Benefits of Home Brewing

Glass of beer with hops and yeast beside it
Source: learn.kegerator.com

Making your own beer does not have to be a complicated process. There are many easy-to-follow recipes out there for beginners, and with a little practice, you can soon be making your own tasty creations. Many people get started by purchasing one of our starter kits. These come with everything you will need to make your first 5 gallons (about 48 twelve oz bottles). We suggest reading through the instructions before starting so that you have an idea of what to expect at each stage of the process.

Another benefit of homebrewing is that you don’t need much space or equipment to get started. Brewing beer is pretty simple and doesn’t need many supplies. The following items will get you going: fermenter (a carboy or plastic bucket), airlock, hydrometer, brewing spoon and a racking cane/bottling wand.

Fermenter

Fermenter with hops inside
Source: nytimes.com

This is where your beer will do the bulk of its fermentation. The most popular options are carboys and plastic buckets. Carboys are glass or plastic vessels with a wide opening at the top and a small opening on one side for an airlock. Buckets are open vessels with an airtight lid that seals with an airlock. Each has its own advantages and disadvantages, but either will get the job done.

Air Lock

Air lock on homemade beer bottle
Source: kissmybrew.com

The airlock allows carbon dioxide to escape while preventing oxygen from getting inside, which would spoil the beer. There are different kinds of airlocks available, but any of them will do the job.

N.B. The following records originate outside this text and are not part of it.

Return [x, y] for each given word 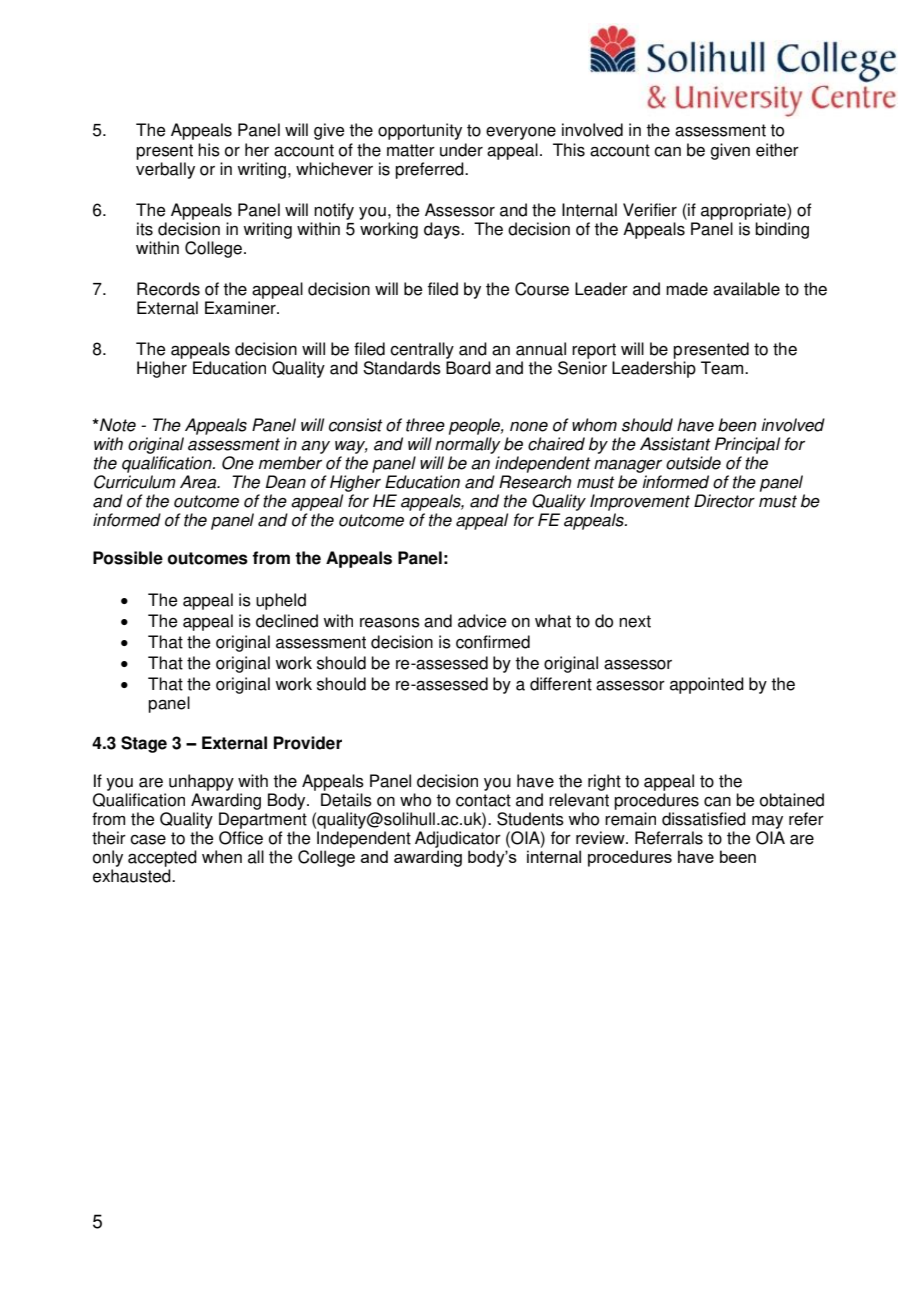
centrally [422, 350]
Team [723, 368]
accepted [162, 858]
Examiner [241, 308]
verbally [165, 170]
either [777, 150]
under [461, 150]
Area [199, 482]
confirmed [493, 642]
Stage [144, 744]
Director [724, 501]
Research [535, 482]
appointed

How to Make Wort: The First Step in Making Your Own Beer
The first step in making your own beer is to make wort; wort is essentially unfermented beer. To make wort, add two pounds of malt extract to two gallons of water and bring them to a boil in a kettle. Once boiling begins, add bittering hops and boil for another hour before adding finishing hops. Be sure to sanitise all equipment beforehand! After adding finishing hops, turn off the heat and let the wort cool for 20 minutes.

Move the kettle of wort into a sink filled with cold water and ice, being careful not to splash; this will help bring down the temperature more quickly. This quick-cooling process is called an “ice bath” or “cold break” and prevents bacteria from forming during fermentation.

Once cool, move the wort into a fermenter (food grade plastic bucket or glass carboy) and add yeast when the wort is at just above room temperature (80 degrees Fahrenheit). Stir well with a sanitised spoon to aerate and give the yeast plenty of oxygen.

Now that you have your wort, it’s time to let your yeast get to work doing what it does best: fermenting sugars into alcohol. You’ll need to keep a close eye on your beer for the next week or two. Here’s what you need to do:

Cover your fermenter with a lid, but don’t seal it closed because you need some way for carbon dioxide to escape the fermentation process. Instead, attach an airlock (a small plastic device) to the top so that CO2 bubbles can escape while keeping outside air from getting in. Fill the airlock halfway with water and place it in its hole on the lid. If you’re still concerned about infection, place a small amount of sanitiser solution in the airlock as well.

Store your beer in a dark place between 65 and 75 degrees Fahrenheit and leave it alone for one to three weeks while fermentation takes place. The exact length of time depends on how strong you want your beer to be. The lower the temperature, the slower the fermentation will proceed, so this is a good way to control how much alcohol is produced. Keep it cool for longer for a lower-alcohol beer, or let it get warmer if you prefer something a little stronger. You’ll know fermentation is complete when bubbles stop forming in the airlock.